WHAT YOU HAVE TO DO:
Among the lines below, restate word for word only those from the line with "Where should I click to: Click the 取消" through the line with "height=820 pixels. pos(323,397)", with both end lines kept.

⁂

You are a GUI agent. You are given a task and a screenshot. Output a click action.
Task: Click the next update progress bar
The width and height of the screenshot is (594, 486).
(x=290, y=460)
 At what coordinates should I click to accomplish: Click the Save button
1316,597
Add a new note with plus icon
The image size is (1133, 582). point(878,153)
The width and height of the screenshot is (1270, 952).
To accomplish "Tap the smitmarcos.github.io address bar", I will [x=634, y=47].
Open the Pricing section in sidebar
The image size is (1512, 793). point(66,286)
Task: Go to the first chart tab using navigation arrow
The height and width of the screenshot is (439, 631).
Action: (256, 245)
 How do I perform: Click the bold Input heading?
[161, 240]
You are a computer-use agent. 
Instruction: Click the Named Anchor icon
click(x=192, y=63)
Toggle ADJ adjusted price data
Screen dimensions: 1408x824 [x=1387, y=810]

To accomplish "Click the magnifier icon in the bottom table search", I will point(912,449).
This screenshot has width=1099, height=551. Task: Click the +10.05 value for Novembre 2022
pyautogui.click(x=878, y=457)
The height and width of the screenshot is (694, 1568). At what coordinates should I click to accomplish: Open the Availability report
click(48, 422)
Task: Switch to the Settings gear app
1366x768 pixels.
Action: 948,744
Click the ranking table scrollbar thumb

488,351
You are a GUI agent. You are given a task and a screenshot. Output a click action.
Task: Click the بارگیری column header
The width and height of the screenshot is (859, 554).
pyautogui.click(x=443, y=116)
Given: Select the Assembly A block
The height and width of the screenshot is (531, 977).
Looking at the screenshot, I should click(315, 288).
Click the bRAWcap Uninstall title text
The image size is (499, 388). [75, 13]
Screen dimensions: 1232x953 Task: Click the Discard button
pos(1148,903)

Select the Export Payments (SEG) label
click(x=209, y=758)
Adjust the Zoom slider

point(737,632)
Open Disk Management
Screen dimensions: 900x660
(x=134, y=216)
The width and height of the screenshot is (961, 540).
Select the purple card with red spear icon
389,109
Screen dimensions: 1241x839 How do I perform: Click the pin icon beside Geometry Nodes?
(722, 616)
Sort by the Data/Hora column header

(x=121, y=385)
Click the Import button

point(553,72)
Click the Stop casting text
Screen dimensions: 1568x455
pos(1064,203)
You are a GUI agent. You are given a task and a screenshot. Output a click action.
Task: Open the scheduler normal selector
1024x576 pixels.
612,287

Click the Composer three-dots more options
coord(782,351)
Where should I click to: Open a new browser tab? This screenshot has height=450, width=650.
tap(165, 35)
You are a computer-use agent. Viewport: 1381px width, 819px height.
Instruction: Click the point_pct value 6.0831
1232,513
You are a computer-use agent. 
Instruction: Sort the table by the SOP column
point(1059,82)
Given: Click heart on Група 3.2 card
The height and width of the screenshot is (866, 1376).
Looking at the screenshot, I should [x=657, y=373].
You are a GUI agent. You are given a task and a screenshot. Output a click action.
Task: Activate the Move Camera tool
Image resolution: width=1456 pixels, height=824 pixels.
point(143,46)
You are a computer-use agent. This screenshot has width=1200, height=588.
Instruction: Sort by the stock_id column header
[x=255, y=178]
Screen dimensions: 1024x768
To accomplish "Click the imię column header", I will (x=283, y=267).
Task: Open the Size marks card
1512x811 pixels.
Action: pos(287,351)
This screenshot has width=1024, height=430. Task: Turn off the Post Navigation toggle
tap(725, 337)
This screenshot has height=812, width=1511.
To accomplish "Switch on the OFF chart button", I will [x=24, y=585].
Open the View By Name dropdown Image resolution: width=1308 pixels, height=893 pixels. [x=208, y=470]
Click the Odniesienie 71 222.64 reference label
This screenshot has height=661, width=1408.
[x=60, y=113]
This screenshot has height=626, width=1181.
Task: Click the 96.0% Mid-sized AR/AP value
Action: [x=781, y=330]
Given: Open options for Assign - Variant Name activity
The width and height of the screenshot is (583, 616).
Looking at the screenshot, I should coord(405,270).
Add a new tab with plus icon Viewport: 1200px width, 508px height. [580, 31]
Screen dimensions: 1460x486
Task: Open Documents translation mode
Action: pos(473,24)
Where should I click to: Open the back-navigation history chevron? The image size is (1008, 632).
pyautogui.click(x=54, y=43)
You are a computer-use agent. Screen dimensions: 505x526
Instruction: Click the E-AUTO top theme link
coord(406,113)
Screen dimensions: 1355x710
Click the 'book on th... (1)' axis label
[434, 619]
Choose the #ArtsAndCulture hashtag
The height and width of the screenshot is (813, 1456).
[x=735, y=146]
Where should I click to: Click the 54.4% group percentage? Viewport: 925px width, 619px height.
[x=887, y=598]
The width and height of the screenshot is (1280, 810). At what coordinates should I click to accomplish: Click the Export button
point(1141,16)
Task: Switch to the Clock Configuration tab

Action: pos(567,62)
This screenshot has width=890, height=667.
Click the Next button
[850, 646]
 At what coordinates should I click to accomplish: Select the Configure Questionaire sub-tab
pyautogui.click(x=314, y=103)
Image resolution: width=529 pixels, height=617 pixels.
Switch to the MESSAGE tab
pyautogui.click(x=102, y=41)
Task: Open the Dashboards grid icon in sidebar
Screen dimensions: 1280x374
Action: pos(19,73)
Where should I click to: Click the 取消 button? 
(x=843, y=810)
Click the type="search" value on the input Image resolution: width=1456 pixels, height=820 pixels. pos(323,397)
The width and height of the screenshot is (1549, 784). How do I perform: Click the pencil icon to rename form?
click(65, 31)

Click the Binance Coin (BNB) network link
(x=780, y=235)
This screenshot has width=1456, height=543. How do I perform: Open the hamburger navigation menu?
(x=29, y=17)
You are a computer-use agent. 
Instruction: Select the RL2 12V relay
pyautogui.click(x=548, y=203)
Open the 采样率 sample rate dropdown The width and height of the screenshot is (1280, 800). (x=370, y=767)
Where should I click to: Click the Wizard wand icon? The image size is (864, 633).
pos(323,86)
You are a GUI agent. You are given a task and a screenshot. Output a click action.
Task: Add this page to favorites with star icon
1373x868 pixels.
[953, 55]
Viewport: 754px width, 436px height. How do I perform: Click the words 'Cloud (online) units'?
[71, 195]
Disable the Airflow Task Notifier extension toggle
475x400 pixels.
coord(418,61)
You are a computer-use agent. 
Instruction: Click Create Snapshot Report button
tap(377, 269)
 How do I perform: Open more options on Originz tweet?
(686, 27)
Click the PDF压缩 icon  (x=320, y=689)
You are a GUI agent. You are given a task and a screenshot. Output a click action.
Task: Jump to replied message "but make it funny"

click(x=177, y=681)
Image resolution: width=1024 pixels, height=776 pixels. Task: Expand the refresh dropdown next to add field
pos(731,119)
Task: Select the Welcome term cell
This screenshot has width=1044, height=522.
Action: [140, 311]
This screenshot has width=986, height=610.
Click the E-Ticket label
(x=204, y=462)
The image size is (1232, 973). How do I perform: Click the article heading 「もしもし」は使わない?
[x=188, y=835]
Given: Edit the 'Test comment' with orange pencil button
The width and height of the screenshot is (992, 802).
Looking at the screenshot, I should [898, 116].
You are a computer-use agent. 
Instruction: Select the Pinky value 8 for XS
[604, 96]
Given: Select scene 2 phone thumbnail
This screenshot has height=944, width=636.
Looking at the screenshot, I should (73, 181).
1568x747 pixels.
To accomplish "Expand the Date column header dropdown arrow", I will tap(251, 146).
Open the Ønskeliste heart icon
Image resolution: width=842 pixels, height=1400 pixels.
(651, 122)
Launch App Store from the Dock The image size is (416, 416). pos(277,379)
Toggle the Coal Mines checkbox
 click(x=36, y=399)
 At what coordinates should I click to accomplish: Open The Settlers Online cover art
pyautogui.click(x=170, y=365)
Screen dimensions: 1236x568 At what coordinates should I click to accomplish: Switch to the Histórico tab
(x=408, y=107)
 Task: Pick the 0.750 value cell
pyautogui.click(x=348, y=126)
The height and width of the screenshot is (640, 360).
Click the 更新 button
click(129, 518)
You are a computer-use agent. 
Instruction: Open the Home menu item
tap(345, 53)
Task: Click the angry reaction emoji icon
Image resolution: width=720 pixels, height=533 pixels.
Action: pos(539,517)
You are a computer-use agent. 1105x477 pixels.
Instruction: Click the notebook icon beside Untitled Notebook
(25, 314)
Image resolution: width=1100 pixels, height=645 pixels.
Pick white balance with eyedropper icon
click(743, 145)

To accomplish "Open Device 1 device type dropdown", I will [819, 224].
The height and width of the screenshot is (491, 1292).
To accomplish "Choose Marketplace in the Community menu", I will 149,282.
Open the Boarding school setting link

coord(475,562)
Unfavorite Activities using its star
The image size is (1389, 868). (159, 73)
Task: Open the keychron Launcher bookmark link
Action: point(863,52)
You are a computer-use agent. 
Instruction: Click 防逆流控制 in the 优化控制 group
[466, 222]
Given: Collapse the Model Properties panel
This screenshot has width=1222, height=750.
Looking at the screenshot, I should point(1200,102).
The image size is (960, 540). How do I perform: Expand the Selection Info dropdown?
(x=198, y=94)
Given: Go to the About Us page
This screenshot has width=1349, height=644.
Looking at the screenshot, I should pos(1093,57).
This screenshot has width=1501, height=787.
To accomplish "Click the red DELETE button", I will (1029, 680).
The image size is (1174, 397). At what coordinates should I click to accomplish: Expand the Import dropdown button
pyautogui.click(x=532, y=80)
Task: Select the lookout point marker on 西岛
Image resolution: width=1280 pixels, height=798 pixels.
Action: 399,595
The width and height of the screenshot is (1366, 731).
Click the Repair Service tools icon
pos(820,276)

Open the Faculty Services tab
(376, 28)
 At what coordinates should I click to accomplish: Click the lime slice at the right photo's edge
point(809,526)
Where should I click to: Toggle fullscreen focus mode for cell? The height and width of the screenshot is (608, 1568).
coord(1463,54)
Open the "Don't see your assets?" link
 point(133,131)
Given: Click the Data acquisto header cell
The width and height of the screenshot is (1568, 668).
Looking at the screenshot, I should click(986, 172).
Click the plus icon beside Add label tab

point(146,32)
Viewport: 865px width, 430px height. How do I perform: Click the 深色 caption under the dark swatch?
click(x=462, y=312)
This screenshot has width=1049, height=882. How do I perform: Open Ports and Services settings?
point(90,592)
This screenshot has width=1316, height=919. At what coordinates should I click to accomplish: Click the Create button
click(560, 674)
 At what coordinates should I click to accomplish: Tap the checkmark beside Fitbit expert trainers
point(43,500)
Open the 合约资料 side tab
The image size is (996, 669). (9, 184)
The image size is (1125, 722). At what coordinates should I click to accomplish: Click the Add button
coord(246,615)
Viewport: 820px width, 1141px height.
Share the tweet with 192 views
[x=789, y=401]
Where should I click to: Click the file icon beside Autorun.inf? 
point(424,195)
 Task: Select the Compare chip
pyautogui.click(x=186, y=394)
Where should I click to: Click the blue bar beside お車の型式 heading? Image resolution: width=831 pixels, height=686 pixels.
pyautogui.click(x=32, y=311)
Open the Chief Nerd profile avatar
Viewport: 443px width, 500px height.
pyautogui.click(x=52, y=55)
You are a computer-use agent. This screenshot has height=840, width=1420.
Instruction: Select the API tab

⁂

SOLUTION TO THIS TASK:
Where should I click to: Click the 取消 button? 
(x=843, y=810)
Click the type="search" value on the input Image resolution: width=1456 pixels, height=820 pixels. pos(323,397)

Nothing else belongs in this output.